Vision is a learned skill and is therefore trainable.
Therapeutic and developmental vision care is an expanded area of optometric practice focused on the visual system. Vision therapy is like physical therapy for the eyes. It improves visual function by training the brain to better control the eyes. It can also improve higher level brain skills such as visual processing. It is a highly effective non-surgical treatment for many common visual problems such as lazy eye, crossed eyes, double vision, convergence insufficiency and some reading and learning disabilities.

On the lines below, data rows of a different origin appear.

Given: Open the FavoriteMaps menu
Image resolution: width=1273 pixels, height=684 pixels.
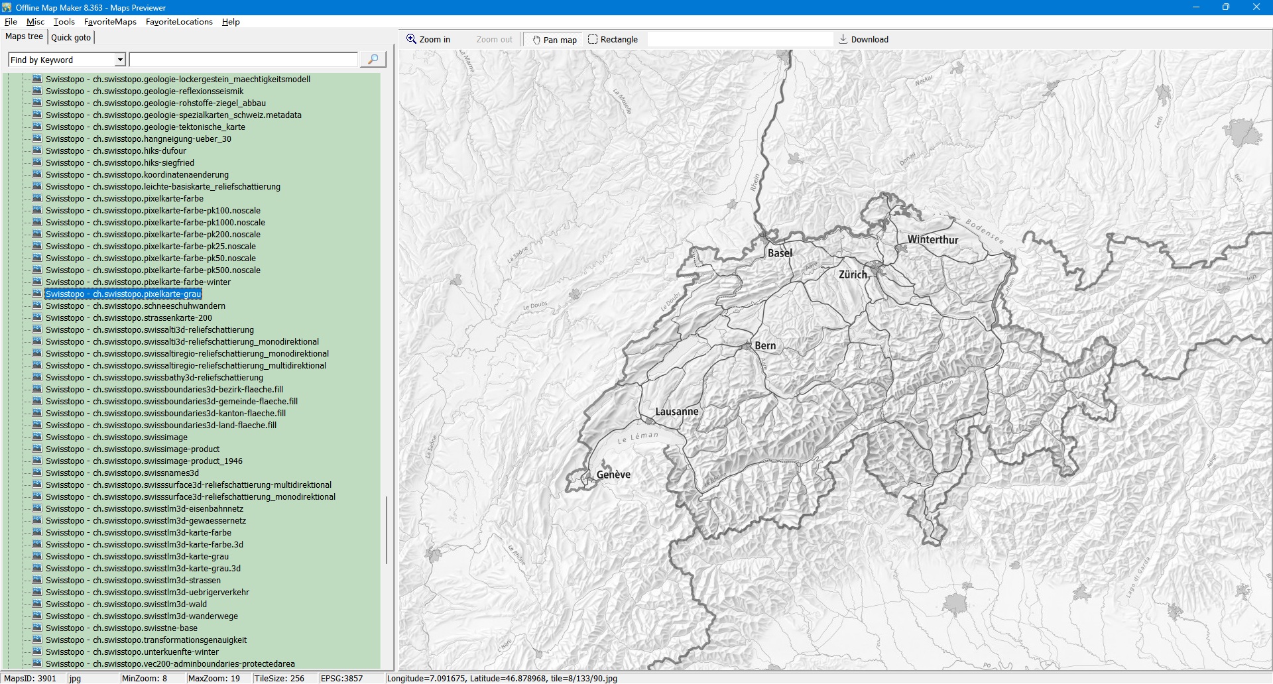Looking at the screenshot, I should tap(110, 22).
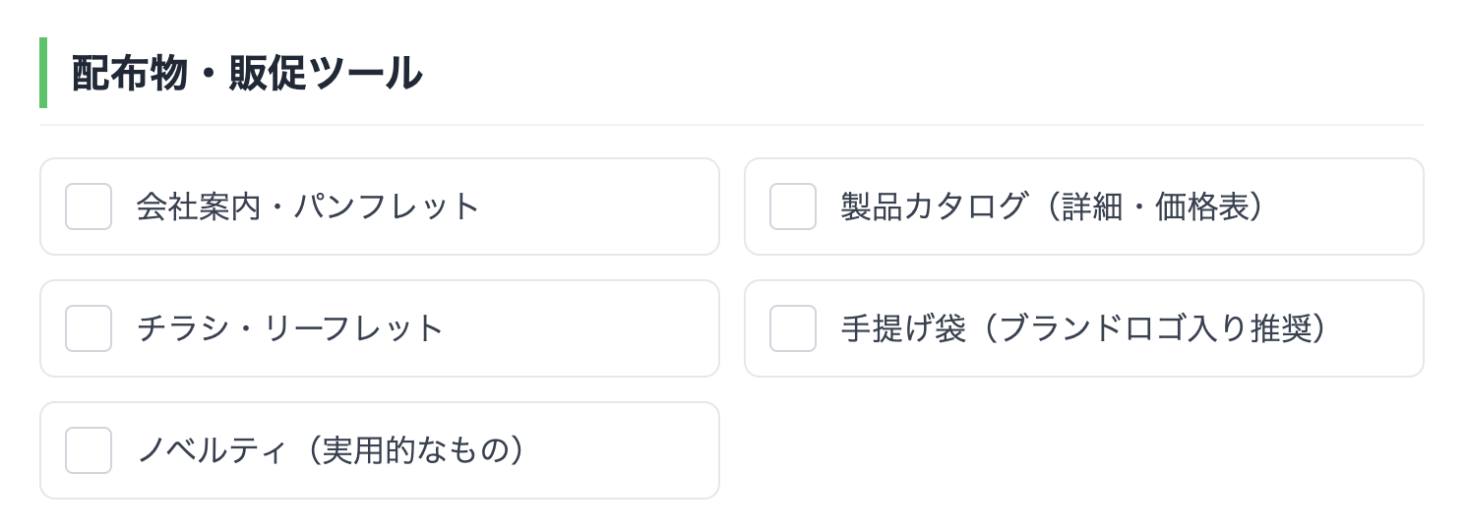Enable the チラシ・リーフレット checkbox
Screen dimensions: 1466x531
89,328
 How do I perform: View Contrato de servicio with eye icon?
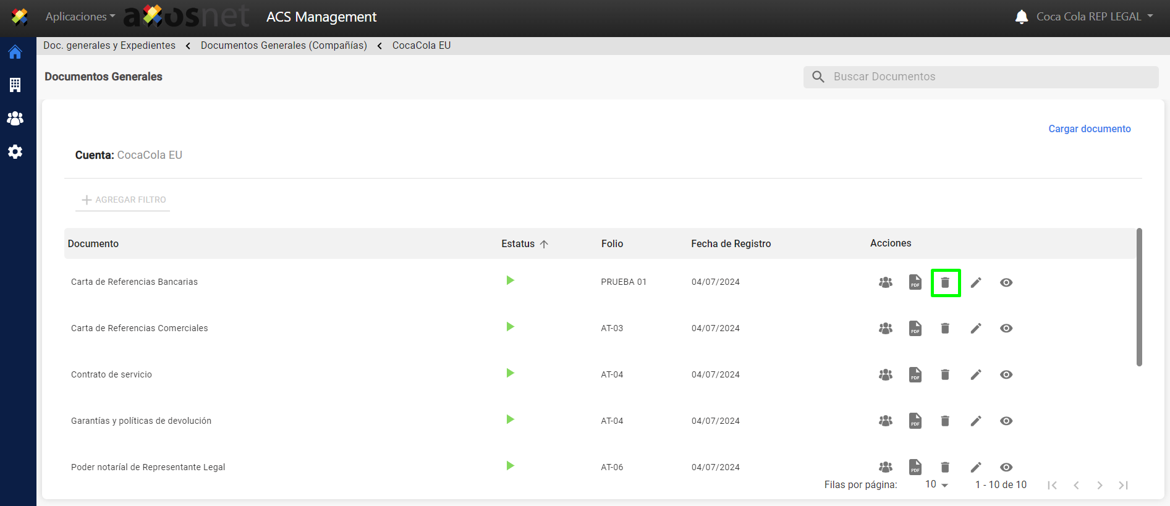point(1006,374)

Unlike eyeglasses and contact lenses, which simply compensate for vision problems, or eye surgery that alters the anatomy of the eye or surrounding muscles, vision therapy aims to “teach” the visual system to correct itself; Thereby strengthening the visual system as a whole.
Vision therapy can be thought of as physical therapy for the eyes however, vision therapy is not about strengthening eye muscles alone. It also focuses on improving how the eyes and the brain communicate to each other. Studies show that the human brain has a significant amount of neuroplasticity — the ability to change its structure and function in response to external stimuli. These neurological changes in the brain, once thought to occur only during early childhood, have been demonstrated to occur in adults as well. Recent findings about neuroplasticity confirm what many vision therapy experts have been saying for years: properly devised and administered programs of VT can cause neurological changes that can correct vision problems and improve visual performance.

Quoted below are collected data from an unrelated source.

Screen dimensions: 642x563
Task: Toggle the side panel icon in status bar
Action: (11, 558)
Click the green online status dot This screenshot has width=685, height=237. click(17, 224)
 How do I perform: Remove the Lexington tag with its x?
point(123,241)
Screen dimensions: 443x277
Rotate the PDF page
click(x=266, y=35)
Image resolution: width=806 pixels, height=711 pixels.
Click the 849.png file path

Visual skills are like other coordination (or motor) skills – once they are learned, the brain retains that ability. Hitting a ball, riding a bike, tying your shoes, and writing are examples of motor skills that once learned, are retained for long periods of time. Vision therapy is eye-brain therapy that strengthens existing visual skills and enables new visual skills to be used easily and efficiently thus… enhancing learning and life.

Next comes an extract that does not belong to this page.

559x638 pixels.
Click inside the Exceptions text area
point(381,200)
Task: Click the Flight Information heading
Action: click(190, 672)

As an example, studies have shown that vision therapy can alleviate the impact of vision problems on reading and learning in children and adults. For some, glasses alone are not sufficient enough to correct vision issues such as blurry or double vision. When a person’s vision is blurry or “doubled”, they need to exert a great deal of energy just to focus on each word on a page. Therefor, little energy remains for actually comprehending what is being read. Vision therapy can make it easier to focus on letters and words, thus improving reading comprehension. Vision therapy may also be able to increase reading speed without sacrificing reading comprehension.
In addition to academic improvements, vision therapy may also be able to improve athletic performance. For example, vision therapy can help athletes improve hand-eye coordination, peripheral awareness, depth perception, visual processing speed, and the ability to focus on fast-moving objects.
The American Optometric Association affirms its long-standing position that optometric Vision Therapy is effective in the treatment of physiological neuromuscular and perceptual dysfunctions of the vision system.
The ability to learn in school, achieve on the job, and enjoy sports and recreation depends upon efficient vision. Optometric Vision Therapy assists individuals in developing visual abilities and efficiency most suited to their needs and enables those individuals to achieve maximal levels of visual performance. Optometric Vision Therapy can help individuals achieve and maintain good vision throughout life.
It is important to note that vision therapy is not defined by a simple list of tools and techniques. Successful vision therapy outcomes are achieved through a therapeutic process that depends on the active engagement of the prescribing doctor, the vision therapist, the patient and (in the case of children) their parents.